Reference no: EM133045500
Question 1 - Majestic Enterprise Limited currently depreciates all its non-current assets using a straight line basis over a period of ten years. However, management decided on January 1, 2019 that even though its non-current assets have a remaining useful life of two years, a revision will be made to increase the remaining useful life to five years instead. On the matter of its inventories, which are all currently carried at average cost method, a change will be made as of January 1, 2019 to first in first out method. If the first in first out method was used initially, then the entity's cost of sales would have experienced an accumulated decrease of $400 million.
Required - Briefly discuss the effect of the changes made by management in accordance with IFRS.
Question 2 - Pennington Ltd discontinued one of its divisions in July 2019. The process involved selling off the entire assets of the division plus paying redundancy costs. Up to the point of closure, the division incurred operating profits, exclusive of the redundancy cost and gain or loss on disposal, of $330 million. Redundancy costs for the closed division amounted to an additional $270 million. It also disposed of assets which had cost and accumulated depreciation respectively of $500 million and $300 million respectively. The sales proceeds on disposal amounted to $120 million. The associated taxes have already been accounted for, and the total net effect of the discontinued operation has already been reflected in the administrative expenses associated with continuing operations. For the period ended December 31, 2019, the rest of the company reported revenues of $1,200 million. It also reported cost of sales, administrative expenses and distribution costs of $150 million, $380 million and $220 respectively. Total finance cost for the period amounted to $160 million, and the tax rate stands at 30%.
Required - Prepare the statement of profit and loss for the period ended December 31, 2019?
Question 3 - Since ABC Ltd's date of incorporation, it has been recognising the purchase of computers as an expense. However, after receiving the appropriate advice from the entity's new financial consultant who is assisting with the preparation of the entity's financial statements for 2019, the entity decided that the appropriate treatment should have been to capitalise the amounts as assets instead. The cumulative amount recognised as expense over the years totalled $120 million. The entity's retained earnings as at January 1, 2019 stood at $40 million and it earned net income of $80 million for the entire period. The company has share capital of $500 million as at January 1, 2019 and it issued $300 million in new share capital during the period. It declared dividends of 5% of the ending share capital as at December 31, 2019.

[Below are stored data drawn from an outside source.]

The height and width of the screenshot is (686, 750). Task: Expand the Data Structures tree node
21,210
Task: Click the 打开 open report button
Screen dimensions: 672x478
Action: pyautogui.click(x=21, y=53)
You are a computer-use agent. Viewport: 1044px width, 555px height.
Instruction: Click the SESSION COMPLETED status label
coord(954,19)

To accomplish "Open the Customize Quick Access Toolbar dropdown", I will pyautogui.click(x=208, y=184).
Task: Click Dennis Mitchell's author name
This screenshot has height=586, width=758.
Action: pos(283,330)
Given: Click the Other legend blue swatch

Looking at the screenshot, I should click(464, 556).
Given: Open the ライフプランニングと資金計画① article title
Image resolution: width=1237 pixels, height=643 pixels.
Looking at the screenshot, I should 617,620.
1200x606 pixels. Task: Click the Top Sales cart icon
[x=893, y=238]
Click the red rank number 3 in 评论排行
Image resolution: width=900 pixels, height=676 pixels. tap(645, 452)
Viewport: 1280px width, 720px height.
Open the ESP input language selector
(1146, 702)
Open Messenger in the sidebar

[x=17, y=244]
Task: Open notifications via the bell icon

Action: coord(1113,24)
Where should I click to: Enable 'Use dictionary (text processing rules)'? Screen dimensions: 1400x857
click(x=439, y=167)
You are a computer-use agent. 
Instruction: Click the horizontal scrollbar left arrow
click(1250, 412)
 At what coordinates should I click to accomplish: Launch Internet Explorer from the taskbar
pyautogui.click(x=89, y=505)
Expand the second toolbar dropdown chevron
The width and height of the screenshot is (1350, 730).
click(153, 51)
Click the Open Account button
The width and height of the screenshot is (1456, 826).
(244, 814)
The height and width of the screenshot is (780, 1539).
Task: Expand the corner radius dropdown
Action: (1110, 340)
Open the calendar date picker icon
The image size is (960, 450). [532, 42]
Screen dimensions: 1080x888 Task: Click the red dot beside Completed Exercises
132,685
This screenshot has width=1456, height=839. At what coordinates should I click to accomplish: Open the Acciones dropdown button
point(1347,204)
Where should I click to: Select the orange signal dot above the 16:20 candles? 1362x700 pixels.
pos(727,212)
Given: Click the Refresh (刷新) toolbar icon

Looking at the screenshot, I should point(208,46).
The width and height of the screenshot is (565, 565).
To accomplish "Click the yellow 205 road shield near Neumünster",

Required - Prepare the entity's statement of changes in equity for the year 2019.
Question 4 - A local bakery constructed an oven on January 1, 2017. The construction cost includes direct material, direct labour and overheads of $20 million, $30 million and $100 million respectively. Only 70% of the total overheads is considered reasonable. The oven is expected to have useful life of 25 years and depreciated on a straight line basis to residual value of $2 million. However, the oven has a burner that is to be replaced every four years. The burner represents 45% of the assets total capitalized cost. The burner is to be depreciated using a straight line basis to a residual value of $8 million. Both the burner and the main oven attract capital allowance at 20% per annum on a straight line basis. The current tax rate is 25%.
Required - a. Determine the carrying value of the asset at the end of 2017 and 2018.
b. Determine the deferred tax liability balance at the end of 2017 and 2018.
c. Prepare the relevant financial statement extracts for 2017 and 2018.
d. Explain the impact that the change in the deferred tax liability between 2017 and 2018 would have on the 2018 financial statements.